A 26 years old gentleman Mr. L. J. S. (Patient Identification Number - 12940) visited our centre on 21st November 2009, for the complaints of Bronchitis. He had severe dry cough since last 2 – 3 months. The cough had started after he shifted from Pune to Mumbai. The cough was continuous, throughout the day and the intensity had increased since last 2 – 3 weeks. It would increase in night, by dust, by continuous talking and consuming cold food or drinks. He also had occasional breathlessness. There was mild cold as well with runny nose. He had taken 2 courses of steroids in the past 3 months, but it did not seem to give any relief. He had a past medical history of taking inhalers every morning in winter 3 – 4 years ago. He had been investigated by the chest physician and his chest x ray and Pulmonary Function Test were normal.
There was no other associated complaint.
His appetite was average with no specific likes or dislikes. His thirst was excessive. He would perspire profusely on face and forehead. There were no complaints with sleep, bowels. He was intolerant to heat.

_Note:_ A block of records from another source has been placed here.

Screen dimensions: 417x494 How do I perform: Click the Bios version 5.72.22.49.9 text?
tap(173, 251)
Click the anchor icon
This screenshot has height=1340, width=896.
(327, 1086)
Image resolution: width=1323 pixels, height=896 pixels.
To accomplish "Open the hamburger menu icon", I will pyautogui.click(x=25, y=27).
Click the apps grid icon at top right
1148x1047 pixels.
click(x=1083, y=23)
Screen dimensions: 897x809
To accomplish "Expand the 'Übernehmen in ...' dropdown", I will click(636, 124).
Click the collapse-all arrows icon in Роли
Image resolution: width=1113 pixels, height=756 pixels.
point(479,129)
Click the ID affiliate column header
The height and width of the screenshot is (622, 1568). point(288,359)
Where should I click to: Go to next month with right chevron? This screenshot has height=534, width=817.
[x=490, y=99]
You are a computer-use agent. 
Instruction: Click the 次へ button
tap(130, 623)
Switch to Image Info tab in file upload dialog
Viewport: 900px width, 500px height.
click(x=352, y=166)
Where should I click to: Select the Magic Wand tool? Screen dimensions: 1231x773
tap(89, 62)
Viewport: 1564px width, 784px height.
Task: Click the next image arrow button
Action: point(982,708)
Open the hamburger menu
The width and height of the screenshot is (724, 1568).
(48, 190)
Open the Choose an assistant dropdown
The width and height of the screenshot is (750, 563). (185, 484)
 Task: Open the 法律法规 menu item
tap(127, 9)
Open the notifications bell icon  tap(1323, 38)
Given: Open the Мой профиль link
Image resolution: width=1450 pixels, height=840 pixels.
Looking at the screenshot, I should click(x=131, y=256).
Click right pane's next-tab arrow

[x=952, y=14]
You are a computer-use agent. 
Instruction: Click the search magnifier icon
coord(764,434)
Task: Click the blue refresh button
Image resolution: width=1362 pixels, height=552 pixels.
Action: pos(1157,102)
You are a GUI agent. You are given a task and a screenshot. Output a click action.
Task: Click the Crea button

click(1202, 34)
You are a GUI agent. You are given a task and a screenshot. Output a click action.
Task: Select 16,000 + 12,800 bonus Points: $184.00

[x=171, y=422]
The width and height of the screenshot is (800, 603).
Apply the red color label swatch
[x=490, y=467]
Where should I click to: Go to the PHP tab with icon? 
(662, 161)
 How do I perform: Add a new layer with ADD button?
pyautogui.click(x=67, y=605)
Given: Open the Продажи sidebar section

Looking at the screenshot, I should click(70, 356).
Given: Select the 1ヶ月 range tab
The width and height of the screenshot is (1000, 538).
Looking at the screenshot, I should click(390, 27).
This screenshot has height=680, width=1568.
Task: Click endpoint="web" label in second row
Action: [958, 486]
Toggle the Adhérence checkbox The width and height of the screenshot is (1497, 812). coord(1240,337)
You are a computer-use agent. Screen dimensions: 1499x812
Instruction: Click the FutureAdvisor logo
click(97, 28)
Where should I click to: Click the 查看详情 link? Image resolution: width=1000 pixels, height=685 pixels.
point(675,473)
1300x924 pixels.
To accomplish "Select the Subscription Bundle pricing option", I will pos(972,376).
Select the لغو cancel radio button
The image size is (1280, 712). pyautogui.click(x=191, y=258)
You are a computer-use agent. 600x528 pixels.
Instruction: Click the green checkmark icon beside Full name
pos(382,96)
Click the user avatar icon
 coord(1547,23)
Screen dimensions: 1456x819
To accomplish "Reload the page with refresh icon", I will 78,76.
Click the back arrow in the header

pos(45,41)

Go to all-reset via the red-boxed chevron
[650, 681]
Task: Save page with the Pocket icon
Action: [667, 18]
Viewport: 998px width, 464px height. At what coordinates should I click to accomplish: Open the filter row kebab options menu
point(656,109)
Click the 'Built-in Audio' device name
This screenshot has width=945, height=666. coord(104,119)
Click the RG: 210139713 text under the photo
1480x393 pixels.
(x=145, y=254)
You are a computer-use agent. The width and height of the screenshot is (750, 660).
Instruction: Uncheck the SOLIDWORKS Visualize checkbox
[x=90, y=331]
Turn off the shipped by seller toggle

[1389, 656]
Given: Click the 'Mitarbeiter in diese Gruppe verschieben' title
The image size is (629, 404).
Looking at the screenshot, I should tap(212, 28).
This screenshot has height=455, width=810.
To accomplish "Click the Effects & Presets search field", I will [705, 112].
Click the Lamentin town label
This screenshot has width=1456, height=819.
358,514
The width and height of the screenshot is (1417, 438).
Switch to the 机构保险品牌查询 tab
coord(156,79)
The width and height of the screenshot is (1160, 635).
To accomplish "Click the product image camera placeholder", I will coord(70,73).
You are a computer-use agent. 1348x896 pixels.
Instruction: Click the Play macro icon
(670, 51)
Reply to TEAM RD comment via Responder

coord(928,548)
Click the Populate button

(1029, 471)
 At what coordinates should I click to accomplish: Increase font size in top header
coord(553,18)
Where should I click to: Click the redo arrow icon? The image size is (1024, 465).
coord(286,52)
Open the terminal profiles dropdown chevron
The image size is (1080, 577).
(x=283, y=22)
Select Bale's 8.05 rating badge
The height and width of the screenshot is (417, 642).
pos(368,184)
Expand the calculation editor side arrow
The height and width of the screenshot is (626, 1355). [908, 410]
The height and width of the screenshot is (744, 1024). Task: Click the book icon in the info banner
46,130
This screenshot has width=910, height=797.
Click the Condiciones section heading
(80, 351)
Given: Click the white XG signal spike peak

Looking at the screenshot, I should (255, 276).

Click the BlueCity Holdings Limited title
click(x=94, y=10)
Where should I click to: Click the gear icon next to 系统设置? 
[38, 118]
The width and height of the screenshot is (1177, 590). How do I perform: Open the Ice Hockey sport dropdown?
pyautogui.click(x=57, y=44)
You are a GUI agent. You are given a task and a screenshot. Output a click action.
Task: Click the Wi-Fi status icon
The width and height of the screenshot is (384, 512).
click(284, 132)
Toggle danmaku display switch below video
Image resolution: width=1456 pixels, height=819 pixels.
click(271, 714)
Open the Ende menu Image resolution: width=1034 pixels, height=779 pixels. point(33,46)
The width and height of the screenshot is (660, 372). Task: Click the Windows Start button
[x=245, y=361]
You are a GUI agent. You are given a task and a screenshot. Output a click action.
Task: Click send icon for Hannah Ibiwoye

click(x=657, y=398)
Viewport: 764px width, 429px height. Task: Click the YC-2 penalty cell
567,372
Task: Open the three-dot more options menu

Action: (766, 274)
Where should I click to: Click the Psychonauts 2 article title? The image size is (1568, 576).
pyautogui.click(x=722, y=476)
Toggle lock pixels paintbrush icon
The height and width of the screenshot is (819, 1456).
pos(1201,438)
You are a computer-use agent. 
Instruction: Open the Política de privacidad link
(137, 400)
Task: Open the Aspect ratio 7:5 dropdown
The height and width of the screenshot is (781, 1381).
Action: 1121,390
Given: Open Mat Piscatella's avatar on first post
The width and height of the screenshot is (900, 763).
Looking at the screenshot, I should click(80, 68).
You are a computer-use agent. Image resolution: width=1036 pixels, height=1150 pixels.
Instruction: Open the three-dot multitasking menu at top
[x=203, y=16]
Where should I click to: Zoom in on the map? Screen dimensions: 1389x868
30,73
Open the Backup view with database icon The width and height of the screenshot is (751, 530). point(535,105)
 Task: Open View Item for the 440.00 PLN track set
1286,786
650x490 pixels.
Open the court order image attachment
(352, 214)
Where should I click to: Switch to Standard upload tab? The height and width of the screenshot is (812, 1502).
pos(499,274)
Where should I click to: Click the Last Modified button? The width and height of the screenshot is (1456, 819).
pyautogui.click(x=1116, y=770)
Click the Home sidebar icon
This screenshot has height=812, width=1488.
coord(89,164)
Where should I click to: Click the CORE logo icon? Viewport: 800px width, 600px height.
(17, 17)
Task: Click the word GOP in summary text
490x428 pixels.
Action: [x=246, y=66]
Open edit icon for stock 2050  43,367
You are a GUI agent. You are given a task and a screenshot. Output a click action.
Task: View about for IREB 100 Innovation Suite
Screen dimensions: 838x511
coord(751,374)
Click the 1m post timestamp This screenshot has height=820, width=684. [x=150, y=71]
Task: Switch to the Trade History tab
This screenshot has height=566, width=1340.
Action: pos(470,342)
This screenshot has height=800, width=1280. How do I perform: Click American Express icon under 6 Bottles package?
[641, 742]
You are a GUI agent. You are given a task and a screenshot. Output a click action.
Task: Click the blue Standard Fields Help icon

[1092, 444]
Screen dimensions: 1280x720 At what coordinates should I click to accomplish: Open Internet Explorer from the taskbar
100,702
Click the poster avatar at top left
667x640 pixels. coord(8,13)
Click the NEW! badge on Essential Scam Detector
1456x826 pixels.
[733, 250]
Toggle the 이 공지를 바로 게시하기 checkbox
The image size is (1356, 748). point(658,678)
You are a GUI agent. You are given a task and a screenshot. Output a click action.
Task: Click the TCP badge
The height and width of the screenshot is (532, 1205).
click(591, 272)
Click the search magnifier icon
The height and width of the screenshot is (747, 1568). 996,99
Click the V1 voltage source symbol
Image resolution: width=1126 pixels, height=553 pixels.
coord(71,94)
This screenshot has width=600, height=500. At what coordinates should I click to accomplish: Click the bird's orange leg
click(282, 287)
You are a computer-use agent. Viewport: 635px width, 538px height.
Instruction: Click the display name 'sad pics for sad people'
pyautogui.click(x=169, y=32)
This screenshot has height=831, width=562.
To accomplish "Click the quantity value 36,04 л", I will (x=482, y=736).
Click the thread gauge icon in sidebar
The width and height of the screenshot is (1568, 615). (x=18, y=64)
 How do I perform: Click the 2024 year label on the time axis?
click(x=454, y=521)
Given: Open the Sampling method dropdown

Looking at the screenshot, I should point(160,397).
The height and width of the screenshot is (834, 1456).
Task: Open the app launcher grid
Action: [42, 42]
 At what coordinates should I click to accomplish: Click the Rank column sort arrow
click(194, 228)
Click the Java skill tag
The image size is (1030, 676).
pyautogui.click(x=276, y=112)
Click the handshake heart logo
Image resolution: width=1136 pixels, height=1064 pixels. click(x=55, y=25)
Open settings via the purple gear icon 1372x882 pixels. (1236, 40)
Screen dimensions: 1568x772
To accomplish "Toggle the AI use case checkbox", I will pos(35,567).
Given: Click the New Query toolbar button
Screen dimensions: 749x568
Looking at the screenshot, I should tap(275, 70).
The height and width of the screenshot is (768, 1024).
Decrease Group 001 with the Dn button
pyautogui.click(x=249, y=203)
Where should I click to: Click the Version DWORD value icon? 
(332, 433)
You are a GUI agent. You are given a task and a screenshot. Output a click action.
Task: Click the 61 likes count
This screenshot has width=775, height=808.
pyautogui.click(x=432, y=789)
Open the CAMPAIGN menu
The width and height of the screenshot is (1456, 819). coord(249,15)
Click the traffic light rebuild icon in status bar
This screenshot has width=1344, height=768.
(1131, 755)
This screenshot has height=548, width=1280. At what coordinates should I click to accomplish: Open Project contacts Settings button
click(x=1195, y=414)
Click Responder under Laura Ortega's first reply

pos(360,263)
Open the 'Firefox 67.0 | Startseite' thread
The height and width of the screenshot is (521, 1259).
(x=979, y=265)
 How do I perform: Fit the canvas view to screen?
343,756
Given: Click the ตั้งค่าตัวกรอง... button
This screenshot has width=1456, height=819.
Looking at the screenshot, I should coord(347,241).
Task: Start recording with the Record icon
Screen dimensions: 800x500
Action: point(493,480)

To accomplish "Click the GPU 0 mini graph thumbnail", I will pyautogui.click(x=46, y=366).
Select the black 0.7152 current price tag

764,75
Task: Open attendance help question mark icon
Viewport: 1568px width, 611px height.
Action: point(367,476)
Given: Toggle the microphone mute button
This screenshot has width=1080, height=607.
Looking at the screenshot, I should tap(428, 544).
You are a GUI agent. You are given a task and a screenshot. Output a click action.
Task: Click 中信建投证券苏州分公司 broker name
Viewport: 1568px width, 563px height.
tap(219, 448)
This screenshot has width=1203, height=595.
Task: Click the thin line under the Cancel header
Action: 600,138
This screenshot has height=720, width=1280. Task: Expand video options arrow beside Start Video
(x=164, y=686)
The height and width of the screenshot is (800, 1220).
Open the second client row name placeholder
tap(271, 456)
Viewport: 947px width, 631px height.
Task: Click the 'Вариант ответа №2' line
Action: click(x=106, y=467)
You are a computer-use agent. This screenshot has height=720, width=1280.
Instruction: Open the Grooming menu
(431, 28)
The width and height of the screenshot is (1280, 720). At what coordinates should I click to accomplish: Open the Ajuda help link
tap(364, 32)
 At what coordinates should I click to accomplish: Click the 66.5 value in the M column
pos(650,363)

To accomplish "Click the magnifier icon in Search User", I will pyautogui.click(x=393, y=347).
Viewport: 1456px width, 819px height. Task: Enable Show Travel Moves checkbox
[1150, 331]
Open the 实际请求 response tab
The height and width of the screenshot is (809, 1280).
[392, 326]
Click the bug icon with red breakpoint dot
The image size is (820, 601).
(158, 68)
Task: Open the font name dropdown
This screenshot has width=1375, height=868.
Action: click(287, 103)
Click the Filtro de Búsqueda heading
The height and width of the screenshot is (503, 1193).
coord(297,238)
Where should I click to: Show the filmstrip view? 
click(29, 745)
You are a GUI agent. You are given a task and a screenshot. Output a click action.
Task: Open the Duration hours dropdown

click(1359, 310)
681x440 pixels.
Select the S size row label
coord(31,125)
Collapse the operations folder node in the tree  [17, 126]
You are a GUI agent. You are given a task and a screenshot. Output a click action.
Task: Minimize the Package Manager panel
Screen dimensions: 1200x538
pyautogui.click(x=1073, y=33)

He was a student of Chemical engineering doing research. He lived in a hostel. His parents were based in Ahmednagar. His father was a retired school teacher, while mother was a home maker. He had 2 elder siblings. The elder sister was married and well settled, while the brother was a teacher.
He had cordial relations with all family members. He was calm, cool headed person. He rarely would get irritated or angry. He was a studious and sober person. He was studying for his Ph.D. from U.D.C.T. His childhood was happy and well supported.
He had suffered from Typhoid and Hepatitis in the childhood.
His mother was suffering from Diabetes. All other family members were apparently healthy.
His case was studied in detail by Dr. Shah and he was prescribed Silicea 200 as a constitutional remedy along with some research based medicine.
In the first follow up after 1 month on 19th December he reported with initial improvement for few days followed by a mild increase in the symptoms. He also took some allopathic medicines.
In the second follow up after 1.5 month on 16th February he reported about 60% improvement. He was feeling much better than before. He did not require any other medication. There was mild increase in runny nose.
In the third follow up after 4 months on 3rd April 2009 he reported with complete recovery. There was no cough or cold.
He was advised to discontinue the medicine.
He reported after around 2 years on 7th January 2012, with the complaints of upper respiratory tract infection since 15 – 20 days. He had taken the conventional as well Ayurvedic treatment but it did not seem to give any relief. This time he decided to resort to homeopathy in the early stage for a speedy and complete recovery.
He was very happy with the outcome of the previous treatment and hoped for the same this time as well.
Homeopathy is a good alternative to steroids and inhalers and helps to cut short the disease. The external bronchodilator, steroid or antihistamine will work for a time being, for 12-24 hours, and one has to keep taking it. Hypersensitive airway disorders need very good care and correction, which blends with nature. Gradually the patient can tolerate the dust, change in temperature, humidity and strong odors, thus indicating normalization.